=== TASK REQUIREMENTS ===
From the records that follow, copy every line in which "computer" appears.

RECORDS FOR THIS TASK START

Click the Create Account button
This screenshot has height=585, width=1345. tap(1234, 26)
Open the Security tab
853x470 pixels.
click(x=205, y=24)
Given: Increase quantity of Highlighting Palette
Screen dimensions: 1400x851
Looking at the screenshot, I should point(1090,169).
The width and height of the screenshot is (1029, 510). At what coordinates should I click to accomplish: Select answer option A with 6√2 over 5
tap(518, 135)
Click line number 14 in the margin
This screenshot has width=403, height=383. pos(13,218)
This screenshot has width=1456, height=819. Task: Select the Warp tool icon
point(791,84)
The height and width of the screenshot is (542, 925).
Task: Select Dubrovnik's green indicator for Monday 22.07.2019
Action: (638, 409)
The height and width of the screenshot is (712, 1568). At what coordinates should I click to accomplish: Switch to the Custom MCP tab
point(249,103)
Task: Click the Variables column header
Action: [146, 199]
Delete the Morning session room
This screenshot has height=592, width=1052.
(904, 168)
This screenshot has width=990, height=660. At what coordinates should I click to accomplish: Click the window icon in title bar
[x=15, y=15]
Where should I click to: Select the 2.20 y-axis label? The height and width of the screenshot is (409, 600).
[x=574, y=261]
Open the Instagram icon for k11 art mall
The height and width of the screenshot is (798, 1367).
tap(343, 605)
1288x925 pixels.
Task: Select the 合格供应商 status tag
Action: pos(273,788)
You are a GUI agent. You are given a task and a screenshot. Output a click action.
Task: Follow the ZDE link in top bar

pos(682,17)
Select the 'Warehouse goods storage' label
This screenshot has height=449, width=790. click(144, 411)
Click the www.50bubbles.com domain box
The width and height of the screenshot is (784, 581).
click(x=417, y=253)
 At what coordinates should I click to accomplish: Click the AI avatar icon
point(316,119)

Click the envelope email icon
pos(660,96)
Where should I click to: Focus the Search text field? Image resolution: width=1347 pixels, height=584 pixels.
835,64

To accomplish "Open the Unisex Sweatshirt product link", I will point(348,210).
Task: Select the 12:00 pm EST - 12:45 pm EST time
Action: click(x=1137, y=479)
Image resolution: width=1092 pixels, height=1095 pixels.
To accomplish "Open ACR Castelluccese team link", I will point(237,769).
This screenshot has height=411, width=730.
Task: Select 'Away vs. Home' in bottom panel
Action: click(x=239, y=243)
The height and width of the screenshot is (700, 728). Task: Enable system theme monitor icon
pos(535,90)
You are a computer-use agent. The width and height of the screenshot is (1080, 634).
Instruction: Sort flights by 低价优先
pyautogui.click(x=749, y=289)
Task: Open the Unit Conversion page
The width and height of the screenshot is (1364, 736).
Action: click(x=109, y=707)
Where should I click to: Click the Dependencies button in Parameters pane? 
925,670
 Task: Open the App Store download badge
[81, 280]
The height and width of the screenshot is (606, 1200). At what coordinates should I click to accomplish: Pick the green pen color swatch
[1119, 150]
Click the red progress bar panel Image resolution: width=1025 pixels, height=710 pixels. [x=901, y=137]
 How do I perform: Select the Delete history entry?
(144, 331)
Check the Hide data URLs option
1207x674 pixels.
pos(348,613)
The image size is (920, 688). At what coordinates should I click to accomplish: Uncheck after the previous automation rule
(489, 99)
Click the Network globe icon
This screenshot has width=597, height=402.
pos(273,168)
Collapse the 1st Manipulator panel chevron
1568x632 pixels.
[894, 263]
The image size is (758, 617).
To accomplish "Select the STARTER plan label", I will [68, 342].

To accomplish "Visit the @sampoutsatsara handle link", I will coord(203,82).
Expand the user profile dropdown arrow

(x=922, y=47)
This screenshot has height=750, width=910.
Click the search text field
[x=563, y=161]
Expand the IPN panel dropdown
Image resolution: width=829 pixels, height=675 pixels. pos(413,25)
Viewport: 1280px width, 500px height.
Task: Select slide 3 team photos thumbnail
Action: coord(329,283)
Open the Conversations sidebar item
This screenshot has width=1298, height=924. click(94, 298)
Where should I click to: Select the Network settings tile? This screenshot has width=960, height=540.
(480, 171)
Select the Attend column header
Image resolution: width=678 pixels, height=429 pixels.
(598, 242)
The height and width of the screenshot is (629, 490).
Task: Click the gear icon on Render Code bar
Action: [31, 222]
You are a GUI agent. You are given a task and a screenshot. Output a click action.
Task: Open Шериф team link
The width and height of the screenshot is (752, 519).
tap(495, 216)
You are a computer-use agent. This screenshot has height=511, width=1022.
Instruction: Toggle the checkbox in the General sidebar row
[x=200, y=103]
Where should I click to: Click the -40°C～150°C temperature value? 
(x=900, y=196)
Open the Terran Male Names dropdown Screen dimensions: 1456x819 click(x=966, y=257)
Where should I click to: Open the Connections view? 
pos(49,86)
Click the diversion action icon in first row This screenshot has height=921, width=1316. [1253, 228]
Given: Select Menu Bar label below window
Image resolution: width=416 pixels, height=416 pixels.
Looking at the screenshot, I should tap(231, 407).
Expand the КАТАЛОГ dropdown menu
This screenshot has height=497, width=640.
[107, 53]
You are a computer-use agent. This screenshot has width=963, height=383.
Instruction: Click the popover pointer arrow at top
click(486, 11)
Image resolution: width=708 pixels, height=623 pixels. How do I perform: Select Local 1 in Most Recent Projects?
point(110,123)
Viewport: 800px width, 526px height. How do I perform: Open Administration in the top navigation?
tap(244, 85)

RECORDS FOR THIS TASK END

=== ANSWER TO THIS EXERCISE ===
You are a computer-use agent. The width and height of the screenshot is (1080, 634).
You are a computer-use agent. This screenshot has height=511, width=1022.
You are a computer-use agent. This screenshot has width=963, height=383.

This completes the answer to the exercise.